▶ EXTRACTED INFORMATION:
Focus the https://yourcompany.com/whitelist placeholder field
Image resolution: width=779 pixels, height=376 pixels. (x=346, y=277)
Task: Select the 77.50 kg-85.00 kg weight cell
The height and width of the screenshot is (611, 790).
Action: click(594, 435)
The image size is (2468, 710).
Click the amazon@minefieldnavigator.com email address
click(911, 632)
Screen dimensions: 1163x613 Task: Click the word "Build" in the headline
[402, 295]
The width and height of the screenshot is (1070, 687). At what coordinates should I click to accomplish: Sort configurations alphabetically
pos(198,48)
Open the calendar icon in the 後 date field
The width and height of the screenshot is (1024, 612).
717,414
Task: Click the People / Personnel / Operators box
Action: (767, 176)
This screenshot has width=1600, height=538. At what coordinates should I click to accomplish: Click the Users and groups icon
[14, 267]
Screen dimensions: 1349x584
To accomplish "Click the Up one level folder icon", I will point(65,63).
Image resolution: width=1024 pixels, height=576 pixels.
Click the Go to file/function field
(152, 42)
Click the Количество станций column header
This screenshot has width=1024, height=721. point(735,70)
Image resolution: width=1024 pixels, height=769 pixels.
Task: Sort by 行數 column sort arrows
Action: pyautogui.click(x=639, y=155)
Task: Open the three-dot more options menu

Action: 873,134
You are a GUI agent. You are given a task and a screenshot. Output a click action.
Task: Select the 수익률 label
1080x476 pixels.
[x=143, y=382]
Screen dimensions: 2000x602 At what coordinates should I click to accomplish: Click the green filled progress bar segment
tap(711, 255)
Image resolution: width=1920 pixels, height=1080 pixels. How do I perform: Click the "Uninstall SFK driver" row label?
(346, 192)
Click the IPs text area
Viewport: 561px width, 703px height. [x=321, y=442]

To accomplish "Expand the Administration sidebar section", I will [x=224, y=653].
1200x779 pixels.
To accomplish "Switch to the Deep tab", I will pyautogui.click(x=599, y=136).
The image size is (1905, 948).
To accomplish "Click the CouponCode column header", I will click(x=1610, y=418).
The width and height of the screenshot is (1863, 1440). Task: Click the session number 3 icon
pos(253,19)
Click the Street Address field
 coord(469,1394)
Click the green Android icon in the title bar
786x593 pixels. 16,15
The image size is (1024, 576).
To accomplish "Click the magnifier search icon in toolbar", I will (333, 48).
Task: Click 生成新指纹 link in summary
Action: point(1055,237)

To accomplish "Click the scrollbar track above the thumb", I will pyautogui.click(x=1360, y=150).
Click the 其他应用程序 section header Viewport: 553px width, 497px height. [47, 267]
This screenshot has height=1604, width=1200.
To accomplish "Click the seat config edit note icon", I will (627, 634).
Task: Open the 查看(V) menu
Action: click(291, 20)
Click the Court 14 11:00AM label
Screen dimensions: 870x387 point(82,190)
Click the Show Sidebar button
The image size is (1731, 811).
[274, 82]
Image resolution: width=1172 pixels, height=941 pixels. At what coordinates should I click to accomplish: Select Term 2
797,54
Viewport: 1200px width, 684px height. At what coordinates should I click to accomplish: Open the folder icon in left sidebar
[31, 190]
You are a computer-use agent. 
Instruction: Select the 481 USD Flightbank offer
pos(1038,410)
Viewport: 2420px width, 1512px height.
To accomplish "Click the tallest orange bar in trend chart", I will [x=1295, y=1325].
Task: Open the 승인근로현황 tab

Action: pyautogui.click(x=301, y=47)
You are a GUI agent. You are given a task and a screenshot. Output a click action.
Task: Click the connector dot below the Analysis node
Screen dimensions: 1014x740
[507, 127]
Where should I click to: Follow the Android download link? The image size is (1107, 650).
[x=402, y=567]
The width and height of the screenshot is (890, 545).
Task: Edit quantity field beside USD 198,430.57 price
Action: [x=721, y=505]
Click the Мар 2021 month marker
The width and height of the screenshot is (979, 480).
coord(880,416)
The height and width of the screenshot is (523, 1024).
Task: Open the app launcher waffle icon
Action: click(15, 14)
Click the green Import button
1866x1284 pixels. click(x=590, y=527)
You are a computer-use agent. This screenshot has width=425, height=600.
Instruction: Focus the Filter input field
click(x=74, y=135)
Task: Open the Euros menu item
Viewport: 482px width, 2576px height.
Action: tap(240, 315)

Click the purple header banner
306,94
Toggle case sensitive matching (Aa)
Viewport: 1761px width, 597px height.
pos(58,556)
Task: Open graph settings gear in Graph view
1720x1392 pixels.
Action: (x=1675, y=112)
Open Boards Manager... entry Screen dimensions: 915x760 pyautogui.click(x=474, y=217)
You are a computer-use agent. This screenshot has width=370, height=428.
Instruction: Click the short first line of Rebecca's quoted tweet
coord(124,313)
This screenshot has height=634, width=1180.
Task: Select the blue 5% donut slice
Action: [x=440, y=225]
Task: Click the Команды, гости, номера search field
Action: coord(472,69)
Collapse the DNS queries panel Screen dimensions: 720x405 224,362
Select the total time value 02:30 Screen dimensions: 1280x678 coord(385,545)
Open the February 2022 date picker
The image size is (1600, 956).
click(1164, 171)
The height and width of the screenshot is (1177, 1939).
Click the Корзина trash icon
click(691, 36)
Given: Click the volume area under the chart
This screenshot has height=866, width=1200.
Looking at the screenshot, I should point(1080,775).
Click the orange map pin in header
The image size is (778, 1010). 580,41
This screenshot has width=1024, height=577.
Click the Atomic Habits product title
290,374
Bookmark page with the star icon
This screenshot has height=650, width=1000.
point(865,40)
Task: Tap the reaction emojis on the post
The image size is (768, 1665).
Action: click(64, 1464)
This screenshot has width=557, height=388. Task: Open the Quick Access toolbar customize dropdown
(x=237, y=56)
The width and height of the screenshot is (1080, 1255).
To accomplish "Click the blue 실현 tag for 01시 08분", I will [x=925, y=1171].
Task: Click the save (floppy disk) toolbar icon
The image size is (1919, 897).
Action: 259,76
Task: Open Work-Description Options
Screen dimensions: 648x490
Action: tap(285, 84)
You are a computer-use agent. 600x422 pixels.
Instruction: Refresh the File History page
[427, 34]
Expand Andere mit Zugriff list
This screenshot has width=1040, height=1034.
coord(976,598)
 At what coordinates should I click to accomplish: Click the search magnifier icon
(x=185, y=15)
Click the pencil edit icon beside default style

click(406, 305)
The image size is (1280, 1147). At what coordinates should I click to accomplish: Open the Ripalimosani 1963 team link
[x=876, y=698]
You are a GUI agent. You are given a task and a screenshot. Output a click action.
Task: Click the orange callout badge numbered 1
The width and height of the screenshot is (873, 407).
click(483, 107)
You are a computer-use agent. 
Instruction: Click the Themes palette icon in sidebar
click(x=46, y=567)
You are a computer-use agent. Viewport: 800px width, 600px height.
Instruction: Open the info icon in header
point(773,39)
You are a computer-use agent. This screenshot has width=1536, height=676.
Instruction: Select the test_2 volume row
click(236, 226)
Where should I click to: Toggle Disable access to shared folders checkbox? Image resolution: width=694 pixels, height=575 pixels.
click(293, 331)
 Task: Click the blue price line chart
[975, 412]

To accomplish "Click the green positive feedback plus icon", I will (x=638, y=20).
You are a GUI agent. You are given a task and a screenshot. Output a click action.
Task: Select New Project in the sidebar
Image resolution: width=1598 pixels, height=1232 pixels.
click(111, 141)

▶ EXERCISE REQUIREMENTS: Exact copies of all the entries above are to be printed.

▶ EXERCISE ANSWER:
Focus the https://yourcompany.com/whitelist placeholder field
Image resolution: width=779 pixels, height=376 pixels. (x=346, y=277)
Task: Select the 77.50 kg-85.00 kg weight cell
The height and width of the screenshot is (611, 790).
Action: click(594, 435)
The image size is (2468, 710).
Click the amazon@minefieldnavigator.com email address
click(911, 632)
Screen dimensions: 1163x613 Task: Click the word "Build" in the headline
[402, 295]
The width and height of the screenshot is (1070, 687). At what coordinates should I click to accomplish: Sort configurations alphabetically
pos(198,48)
Open the calendar icon in the 後 date field
The width and height of the screenshot is (1024, 612).
717,414
Task: Click the People / Personnel / Operators box
Action: (767, 176)
This screenshot has width=1600, height=538. At what coordinates should I click to accomplish: Click the Users and groups icon
[14, 267]
Screen dimensions: 1349x584
To accomplish "Click the Up one level folder icon", I will point(65,63).
Image resolution: width=1024 pixels, height=576 pixels.
Click the Go to file/function field
(152, 42)
Click the Количество станций column header
This screenshot has width=1024, height=721. point(735,70)
Image resolution: width=1024 pixels, height=769 pixels.
Task: Sort by 行數 column sort arrows
Action: pyautogui.click(x=639, y=155)
Task: Open the three-dot more options menu

Action: 873,134
You are a GUI agent. You are given a task and a screenshot. Output a click action.
Task: Select the 수익률 label
1080x476 pixels.
[x=143, y=382]
Screen dimensions: 2000x602 At what coordinates should I click to accomplish: Click the green filled progress bar segment
tap(711, 255)
Image resolution: width=1920 pixels, height=1080 pixels. How do I perform: Click the "Uninstall SFK driver" row label?
(346, 192)
Click the IPs text area
Viewport: 561px width, 703px height. [x=321, y=442]

To accomplish "Expand the Administration sidebar section", I will [x=224, y=653].
1200x779 pixels.
To accomplish "Switch to the Deep tab", I will pyautogui.click(x=599, y=136).
The image size is (1905, 948).
To accomplish "Click the CouponCode column header", I will click(x=1610, y=418).
The width and height of the screenshot is (1863, 1440). Task: Click the session number 3 icon
pos(253,19)
Click the Street Address field
 coord(469,1394)
Click the green Android icon in the title bar
786x593 pixels. 16,15
The image size is (1024, 576).
To accomplish "Click the magnifier search icon in toolbar", I will (333, 48).
Task: Click 生成新指纹 link in summary
Action: point(1055,237)

To accomplish "Click the scrollbar track above the thumb", I will pyautogui.click(x=1360, y=150).
Click the 其他应用程序 section header Viewport: 553px width, 497px height. [47, 267]
This screenshot has height=1604, width=1200.
To accomplish "Click the seat config edit note icon", I will (627, 634).
Task: Open the 查看(V) menu
Action: click(291, 20)
Click the Court 14 11:00AM label
Screen dimensions: 870x387 point(82,190)
Click the Show Sidebar button
The image size is (1731, 811).
[274, 82]
Image resolution: width=1172 pixels, height=941 pixels. At what coordinates should I click to accomplish: Select Term 2
797,54
Viewport: 1200px width, 684px height. At what coordinates should I click to accomplish: Open the folder icon in left sidebar
[31, 190]
You are a computer-use agent. 
Instruction: Select the 481 USD Flightbank offer
pos(1038,410)
Viewport: 2420px width, 1512px height.
To accomplish "Click the tallest orange bar in trend chart", I will [x=1295, y=1325].
Task: Open the 승인근로현황 tab

Action: pyautogui.click(x=301, y=47)
You are a GUI agent. You are given a task and a screenshot. Output a click action.
Task: Click the connector dot below the Analysis node
Screen dimensions: 1014x740
[507, 127]
Where should I click to: Follow the Android download link? The image size is (1107, 650).
[x=402, y=567]
The width and height of the screenshot is (890, 545).
Task: Edit quantity field beside USD 198,430.57 price
Action: [x=721, y=505]
Click the Мар 2021 month marker
The width and height of the screenshot is (979, 480).
coord(880,416)
The height and width of the screenshot is (523, 1024).
Task: Open the app launcher waffle icon
Action: click(15, 14)
Click the green Import button
1866x1284 pixels. click(x=590, y=527)
You are a computer-use agent. This screenshot has width=425, height=600.
Instruction: Focus the Filter input field
click(x=74, y=135)
Task: Open the Euros menu item
Viewport: 482px width, 2576px height.
Action: tap(240, 315)

Click the purple header banner
306,94
Toggle case sensitive matching (Aa)
Viewport: 1761px width, 597px height.
pos(58,556)
Task: Open graph settings gear in Graph view
1720x1392 pixels.
Action: (x=1675, y=112)
Open Boards Manager... entry Screen dimensions: 915x760 pyautogui.click(x=474, y=217)
You are a computer-use agent. This screenshot has width=370, height=428.
Instruction: Click the short first line of Rebecca's quoted tweet
coord(124,313)
This screenshot has height=634, width=1180.
Task: Select the blue 5% donut slice
Action: [x=440, y=225]
Task: Click the Команды, гости, номера search field
Action: coord(472,69)
Collapse the DNS queries panel Screen dimensions: 720x405 224,362
Select the total time value 02:30 Screen dimensions: 1280x678 coord(385,545)
Open the February 2022 date picker
The image size is (1600, 956).
click(1164, 171)
The height and width of the screenshot is (1177, 1939).
Click the Корзина trash icon
click(691, 36)
Given: Click the volume area under the chart
This screenshot has height=866, width=1200.
Looking at the screenshot, I should point(1080,775).
Click the orange map pin in header
The image size is (778, 1010). 580,41
This screenshot has width=1024, height=577.
Click the Atomic Habits product title
290,374
Bookmark page with the star icon
This screenshot has height=650, width=1000.
point(865,40)
Task: Tap the reaction emojis on the post
The image size is (768, 1665).
Action: click(64, 1464)
This screenshot has width=557, height=388. Task: Open the Quick Access toolbar customize dropdown
(x=237, y=56)
The width and height of the screenshot is (1080, 1255).
To accomplish "Click the blue 실현 tag for 01시 08분", I will [x=925, y=1171].
Task: Click the save (floppy disk) toolbar icon
The image size is (1919, 897).
Action: 259,76
Task: Open Work-Description Options
Screen dimensions: 648x490
Action: tap(285, 84)
You are a computer-use agent. 600x422 pixels.
Instruction: Refresh the File History page
[427, 34]
Expand Andere mit Zugriff list
This screenshot has width=1040, height=1034.
coord(976,598)
 At what coordinates should I click to accomplish: Click the search magnifier icon
(x=185, y=15)
Click the pencil edit icon beside default style

click(406, 305)
The image size is (1280, 1147). At what coordinates should I click to accomplish: Open the Ripalimosani 1963 team link
[x=876, y=698]
You are a GUI agent. You are given a task and a screenshot. Output a click action.
Task: Click the orange callout badge numbered 1
The width and height of the screenshot is (873, 407).
click(483, 107)
You are a computer-use agent. 
Instruction: Click the Themes palette icon in sidebar
click(x=46, y=567)
You are a computer-use agent. Viewport: 800px width, 600px height.
Instruction: Open the info icon in header
point(773,39)
You are a computer-use agent. This screenshot has width=1536, height=676.
Instruction: Select the test_2 volume row
click(236, 226)
Where should I click to: Toggle Disable access to shared folders checkbox? Image resolution: width=694 pixels, height=575 pixels.
click(293, 331)
 Task: Click the blue price line chart
[975, 412]

To accomplish "Click the green positive feedback plus icon", I will (x=638, y=20).
You are a GUI agent. You are given a task and a screenshot. Output a click action.
Task: Select New Project in the sidebar
Image resolution: width=1598 pixels, height=1232 pixels.
click(111, 141)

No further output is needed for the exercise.